At least you gave it whirl, like Fredric said, "What have you got to lose?"... by trying.  If it would have worked, then all the posts ever made before would have been proven wrong and you would have been able to get your motor going with minimal investment.  And we wish it would have worked out that way.

But, you reinforced what others had determined and even better, you made an excellent description of the reasons why... with pictures.

This will certainly put to rest any debate about it in the future and help those who will certainly have the same question again.
1969 D22, 2 x 1974 D24 Indians, 1977 27' Itasca

rattlenbang

Finally got the conversion done: 413 heads, water pump housing and pump, 413 harmonic damper (barely fits), and 413 flex plate bolted to a 440 block. Engine runs incredible smooth and is much more powerful than the old blown 413.

It was a huge amount of work, and people need to realize that there is a lot to converting a 413 to a 440: exhaust from the muffler forward is totally different and the radiator is different (the rad hoses for the 413 are twice the size as a 440). The flex plates look the same but are a different size.
If you need to replace your engine, parts for the 440 are a lot more common, but you will either have to swap the heads, harmonic damper, water pump and flex plate, or replace the rad and big chunk of exhaust system. The first option isn't expensive but is a lot more work, the second would be quicker but not cheap.

Oz

Thanks for the update!  This was an incredibly good topic that answered a long standing question in need of "proof positive" verification.

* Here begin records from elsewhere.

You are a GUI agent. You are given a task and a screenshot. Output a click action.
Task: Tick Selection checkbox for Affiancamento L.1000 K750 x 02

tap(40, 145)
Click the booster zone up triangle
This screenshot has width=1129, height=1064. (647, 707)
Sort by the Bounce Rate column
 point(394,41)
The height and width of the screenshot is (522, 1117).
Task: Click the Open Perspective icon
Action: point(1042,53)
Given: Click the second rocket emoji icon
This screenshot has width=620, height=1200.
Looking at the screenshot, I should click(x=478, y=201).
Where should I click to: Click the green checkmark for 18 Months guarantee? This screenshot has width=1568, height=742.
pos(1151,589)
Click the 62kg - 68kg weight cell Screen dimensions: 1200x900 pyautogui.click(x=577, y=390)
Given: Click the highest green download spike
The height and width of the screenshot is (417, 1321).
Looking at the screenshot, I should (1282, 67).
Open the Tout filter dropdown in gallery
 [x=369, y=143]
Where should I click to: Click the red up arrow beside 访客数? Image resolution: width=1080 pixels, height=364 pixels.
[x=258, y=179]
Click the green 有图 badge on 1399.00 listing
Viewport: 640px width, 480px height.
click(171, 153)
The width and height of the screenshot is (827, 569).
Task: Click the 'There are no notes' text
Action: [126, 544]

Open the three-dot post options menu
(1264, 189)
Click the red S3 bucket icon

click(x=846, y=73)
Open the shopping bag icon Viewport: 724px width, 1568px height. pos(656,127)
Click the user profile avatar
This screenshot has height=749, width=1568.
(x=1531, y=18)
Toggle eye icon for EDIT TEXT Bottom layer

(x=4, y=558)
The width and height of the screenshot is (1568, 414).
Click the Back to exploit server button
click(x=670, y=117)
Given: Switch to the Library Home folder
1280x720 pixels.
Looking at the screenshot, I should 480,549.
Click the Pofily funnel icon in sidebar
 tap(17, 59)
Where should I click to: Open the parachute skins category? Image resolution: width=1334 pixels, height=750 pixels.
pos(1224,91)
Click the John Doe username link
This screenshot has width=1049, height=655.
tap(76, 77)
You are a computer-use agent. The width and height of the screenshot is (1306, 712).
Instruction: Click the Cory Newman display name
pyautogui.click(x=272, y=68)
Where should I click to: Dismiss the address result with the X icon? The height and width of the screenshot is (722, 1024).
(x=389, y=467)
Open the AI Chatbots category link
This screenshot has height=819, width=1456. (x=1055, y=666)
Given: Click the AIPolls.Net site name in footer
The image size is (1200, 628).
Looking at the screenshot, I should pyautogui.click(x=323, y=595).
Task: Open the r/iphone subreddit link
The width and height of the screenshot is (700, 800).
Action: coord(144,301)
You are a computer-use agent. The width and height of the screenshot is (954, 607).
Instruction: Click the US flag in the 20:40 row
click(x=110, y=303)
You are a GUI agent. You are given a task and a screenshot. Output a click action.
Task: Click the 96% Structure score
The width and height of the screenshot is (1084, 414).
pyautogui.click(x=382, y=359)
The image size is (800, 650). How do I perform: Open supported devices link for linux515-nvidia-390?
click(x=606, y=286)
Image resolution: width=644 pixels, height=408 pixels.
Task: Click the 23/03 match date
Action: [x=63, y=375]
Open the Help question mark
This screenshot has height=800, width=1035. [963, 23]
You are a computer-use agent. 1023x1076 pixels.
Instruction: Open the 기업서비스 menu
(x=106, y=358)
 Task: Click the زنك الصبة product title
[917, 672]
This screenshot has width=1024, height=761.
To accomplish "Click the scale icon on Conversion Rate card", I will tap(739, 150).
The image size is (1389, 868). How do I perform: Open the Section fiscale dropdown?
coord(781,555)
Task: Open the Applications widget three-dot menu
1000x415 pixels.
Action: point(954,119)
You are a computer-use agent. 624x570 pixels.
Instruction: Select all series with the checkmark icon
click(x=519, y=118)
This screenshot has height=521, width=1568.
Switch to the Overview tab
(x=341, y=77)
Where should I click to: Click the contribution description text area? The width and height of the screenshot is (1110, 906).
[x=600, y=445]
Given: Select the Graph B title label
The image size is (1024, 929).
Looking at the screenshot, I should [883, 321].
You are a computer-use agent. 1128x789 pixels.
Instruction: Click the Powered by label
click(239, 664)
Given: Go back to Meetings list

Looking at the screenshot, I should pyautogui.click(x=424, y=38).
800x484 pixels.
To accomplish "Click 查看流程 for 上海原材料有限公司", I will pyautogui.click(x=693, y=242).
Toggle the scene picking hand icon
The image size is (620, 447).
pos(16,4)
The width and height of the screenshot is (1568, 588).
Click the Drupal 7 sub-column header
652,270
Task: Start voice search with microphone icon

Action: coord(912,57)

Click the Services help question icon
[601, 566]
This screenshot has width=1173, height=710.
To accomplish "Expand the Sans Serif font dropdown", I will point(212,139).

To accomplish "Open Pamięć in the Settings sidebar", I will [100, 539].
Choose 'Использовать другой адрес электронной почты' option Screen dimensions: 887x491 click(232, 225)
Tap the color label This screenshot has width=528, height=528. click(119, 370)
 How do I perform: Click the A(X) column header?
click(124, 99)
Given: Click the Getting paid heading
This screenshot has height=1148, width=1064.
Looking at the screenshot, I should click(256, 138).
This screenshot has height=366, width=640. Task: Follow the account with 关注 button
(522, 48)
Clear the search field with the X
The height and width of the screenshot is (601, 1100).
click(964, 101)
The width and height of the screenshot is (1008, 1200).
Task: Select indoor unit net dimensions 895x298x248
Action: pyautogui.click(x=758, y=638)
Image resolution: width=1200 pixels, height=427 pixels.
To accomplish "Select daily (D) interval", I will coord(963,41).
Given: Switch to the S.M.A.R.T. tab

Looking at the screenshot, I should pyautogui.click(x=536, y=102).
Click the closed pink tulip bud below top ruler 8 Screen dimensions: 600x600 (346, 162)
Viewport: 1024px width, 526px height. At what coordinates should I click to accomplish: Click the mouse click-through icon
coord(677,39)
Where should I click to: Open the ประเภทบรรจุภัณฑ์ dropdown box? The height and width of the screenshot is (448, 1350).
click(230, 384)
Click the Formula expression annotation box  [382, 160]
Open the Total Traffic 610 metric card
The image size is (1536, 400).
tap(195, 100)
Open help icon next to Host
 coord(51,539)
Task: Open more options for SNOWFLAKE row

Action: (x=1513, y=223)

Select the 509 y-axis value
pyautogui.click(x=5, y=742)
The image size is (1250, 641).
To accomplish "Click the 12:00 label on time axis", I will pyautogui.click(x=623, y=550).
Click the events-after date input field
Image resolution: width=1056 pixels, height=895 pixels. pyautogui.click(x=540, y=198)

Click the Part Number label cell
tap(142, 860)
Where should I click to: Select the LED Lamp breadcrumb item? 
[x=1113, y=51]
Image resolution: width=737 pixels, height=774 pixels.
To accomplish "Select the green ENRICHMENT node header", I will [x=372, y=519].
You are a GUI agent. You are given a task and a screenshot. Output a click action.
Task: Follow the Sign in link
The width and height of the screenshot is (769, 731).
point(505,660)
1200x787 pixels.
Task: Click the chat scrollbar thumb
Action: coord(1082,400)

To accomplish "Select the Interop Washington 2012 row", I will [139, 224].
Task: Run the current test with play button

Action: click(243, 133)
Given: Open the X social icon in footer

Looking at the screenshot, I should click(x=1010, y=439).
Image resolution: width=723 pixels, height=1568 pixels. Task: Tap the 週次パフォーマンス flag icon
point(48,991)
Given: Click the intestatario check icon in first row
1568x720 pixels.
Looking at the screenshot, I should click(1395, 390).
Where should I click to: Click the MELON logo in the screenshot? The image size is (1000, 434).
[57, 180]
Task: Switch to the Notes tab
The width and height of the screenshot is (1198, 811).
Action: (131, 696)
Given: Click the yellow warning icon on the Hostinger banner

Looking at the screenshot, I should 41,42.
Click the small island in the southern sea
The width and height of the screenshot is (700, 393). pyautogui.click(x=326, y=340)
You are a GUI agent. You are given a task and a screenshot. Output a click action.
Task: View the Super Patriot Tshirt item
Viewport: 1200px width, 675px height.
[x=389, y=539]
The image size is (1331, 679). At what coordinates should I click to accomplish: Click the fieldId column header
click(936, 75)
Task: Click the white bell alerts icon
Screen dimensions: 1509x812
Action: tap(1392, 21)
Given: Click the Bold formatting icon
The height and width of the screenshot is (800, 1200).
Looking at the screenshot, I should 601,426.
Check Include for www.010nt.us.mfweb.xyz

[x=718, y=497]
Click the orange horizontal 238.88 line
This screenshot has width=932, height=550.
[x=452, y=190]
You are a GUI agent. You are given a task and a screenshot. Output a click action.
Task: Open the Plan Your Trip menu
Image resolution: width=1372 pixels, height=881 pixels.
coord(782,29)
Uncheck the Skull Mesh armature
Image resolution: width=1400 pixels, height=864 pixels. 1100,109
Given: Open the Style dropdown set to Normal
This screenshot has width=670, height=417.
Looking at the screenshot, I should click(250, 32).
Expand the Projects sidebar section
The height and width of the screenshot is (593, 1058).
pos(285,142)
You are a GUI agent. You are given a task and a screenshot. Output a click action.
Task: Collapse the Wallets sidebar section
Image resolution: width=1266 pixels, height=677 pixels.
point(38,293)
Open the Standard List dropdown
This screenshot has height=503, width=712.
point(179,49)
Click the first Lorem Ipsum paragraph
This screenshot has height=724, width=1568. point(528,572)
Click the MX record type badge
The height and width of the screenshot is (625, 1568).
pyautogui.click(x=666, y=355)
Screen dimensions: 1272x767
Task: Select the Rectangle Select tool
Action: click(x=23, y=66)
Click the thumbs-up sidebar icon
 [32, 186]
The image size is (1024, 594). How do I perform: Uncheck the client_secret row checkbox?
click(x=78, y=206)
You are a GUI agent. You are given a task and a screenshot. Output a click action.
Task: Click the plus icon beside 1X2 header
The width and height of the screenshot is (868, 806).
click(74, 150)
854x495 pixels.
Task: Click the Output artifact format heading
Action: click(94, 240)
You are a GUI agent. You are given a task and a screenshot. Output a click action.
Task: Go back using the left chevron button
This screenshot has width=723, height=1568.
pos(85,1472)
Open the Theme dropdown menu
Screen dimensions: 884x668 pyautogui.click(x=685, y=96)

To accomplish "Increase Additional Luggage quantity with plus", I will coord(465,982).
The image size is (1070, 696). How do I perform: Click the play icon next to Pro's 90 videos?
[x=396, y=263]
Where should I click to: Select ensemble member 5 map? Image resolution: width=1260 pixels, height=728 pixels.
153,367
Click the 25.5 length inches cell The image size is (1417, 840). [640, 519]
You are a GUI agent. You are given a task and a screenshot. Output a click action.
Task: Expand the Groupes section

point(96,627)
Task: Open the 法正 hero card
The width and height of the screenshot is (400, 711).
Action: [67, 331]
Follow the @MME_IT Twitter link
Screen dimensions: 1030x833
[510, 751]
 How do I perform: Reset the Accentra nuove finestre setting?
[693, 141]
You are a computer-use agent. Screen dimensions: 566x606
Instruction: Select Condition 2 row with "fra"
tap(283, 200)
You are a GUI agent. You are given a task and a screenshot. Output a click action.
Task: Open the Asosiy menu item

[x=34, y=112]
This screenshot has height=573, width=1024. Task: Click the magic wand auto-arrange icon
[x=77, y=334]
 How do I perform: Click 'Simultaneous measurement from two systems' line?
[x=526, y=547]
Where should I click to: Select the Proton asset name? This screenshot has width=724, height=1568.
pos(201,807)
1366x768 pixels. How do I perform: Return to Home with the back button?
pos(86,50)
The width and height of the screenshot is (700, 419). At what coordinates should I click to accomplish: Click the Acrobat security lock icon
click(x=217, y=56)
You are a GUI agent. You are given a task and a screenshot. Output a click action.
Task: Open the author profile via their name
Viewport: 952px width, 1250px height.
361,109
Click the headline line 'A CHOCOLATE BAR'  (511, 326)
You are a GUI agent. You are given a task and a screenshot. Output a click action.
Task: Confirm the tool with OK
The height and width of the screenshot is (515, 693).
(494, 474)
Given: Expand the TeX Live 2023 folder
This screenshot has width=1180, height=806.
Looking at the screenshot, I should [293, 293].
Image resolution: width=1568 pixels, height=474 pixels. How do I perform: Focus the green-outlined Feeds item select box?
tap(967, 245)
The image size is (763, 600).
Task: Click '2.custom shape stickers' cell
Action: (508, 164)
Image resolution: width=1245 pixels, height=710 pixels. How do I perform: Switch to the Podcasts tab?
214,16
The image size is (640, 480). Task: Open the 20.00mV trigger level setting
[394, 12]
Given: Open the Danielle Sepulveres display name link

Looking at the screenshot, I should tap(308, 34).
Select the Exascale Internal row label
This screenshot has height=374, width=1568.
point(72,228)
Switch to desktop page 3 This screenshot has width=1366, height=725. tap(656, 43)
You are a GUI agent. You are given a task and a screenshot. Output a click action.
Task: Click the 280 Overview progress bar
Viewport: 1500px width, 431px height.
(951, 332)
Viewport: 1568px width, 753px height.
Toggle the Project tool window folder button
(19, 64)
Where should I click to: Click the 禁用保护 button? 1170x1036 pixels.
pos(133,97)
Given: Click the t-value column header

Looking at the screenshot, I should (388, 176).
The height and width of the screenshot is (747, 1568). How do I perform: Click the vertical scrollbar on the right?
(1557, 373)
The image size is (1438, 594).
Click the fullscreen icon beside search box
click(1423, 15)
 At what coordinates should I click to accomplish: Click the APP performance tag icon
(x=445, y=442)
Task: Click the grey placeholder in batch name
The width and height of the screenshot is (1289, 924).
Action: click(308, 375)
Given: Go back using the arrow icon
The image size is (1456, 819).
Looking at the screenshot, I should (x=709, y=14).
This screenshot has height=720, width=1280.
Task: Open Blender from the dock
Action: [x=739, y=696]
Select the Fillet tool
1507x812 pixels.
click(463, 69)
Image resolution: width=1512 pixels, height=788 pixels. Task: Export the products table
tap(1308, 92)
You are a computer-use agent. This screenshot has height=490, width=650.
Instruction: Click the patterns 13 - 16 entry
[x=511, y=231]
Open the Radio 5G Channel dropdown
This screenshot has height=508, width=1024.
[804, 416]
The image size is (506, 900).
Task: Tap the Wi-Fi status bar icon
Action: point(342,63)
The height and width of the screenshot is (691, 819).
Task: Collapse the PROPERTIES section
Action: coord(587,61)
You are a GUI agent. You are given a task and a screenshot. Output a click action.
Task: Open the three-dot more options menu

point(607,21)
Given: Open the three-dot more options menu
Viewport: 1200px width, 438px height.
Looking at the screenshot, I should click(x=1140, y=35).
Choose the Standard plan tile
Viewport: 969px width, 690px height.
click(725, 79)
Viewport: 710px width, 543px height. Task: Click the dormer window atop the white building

Now... get that rig rolling to its destination!

:)  :)ThmbUp
1969 D22, 2 x 1974 D24 Indians, 1977 27' Itasca

Stripe

Sweet!  I hate it when I do research and the info ends up being wrong one way or 'tother...  On the plus side, I am now further edumicated.. :D
Fredric,
Captain of the Ground Ship "Aluminum Goose"
28' Holiday Rambler Imperial 28

rattlenbang

Yeah, I couldn't believe the amount of work it was. It didn't help that the friggin' engine weighs around 800 lbs, and that half the exhaust studs snapped off the heads and had to be drilled out. Those bolts are hard. We even had to cut out part of the fiberglass nose to clear the engine through the grill slot (still ended up busting the windshield washer reservoir).
[smg id=5675]

We also had the truck parked in grass so you can imagine what it was like moving the engine hoist with that iron monster dangling off it. Once the engine was out, discovered a manifold cracked almost all the way around, and yet it hardly made any exhaust noise at all.

[smg id=5676]
The nice thing about tearing down an engine you're going to install is you get a look at her guts, and those cylinders looked new. Explains the 80psi oil pressure I'm getting now  :)clap

Arizona is going to be sweet this winter!

cosmic

A little trick I used to get the snapped bolts out was to cut a line in the broken bolt with a zip disc. (thin disk on a grinder) I cut a bit of the block but very minimal.
this allowed for a flat head screw driver to be used. I then used my oxy/bum torch to heat all around the broken bolts being careful not to heat the broken bolts. This expanded the metal around the broken bolt allowing me to unscrew the broken bolts with ease. it work on all 8 with out a hitch. much easier then drilling.

Stripe

I use a stud wrench myself if there is enough of the bolt sticking out..
Fredric,
Captain of the Ground Ship "Aluminum Goose"
28' Holiday Rambler Imperial 28

rattlenbang

in my case a few had half the bolt left, so I ground opposite edges flat and used a wrench and torch on them. Only one moved, the rest just broke. They were really rusted.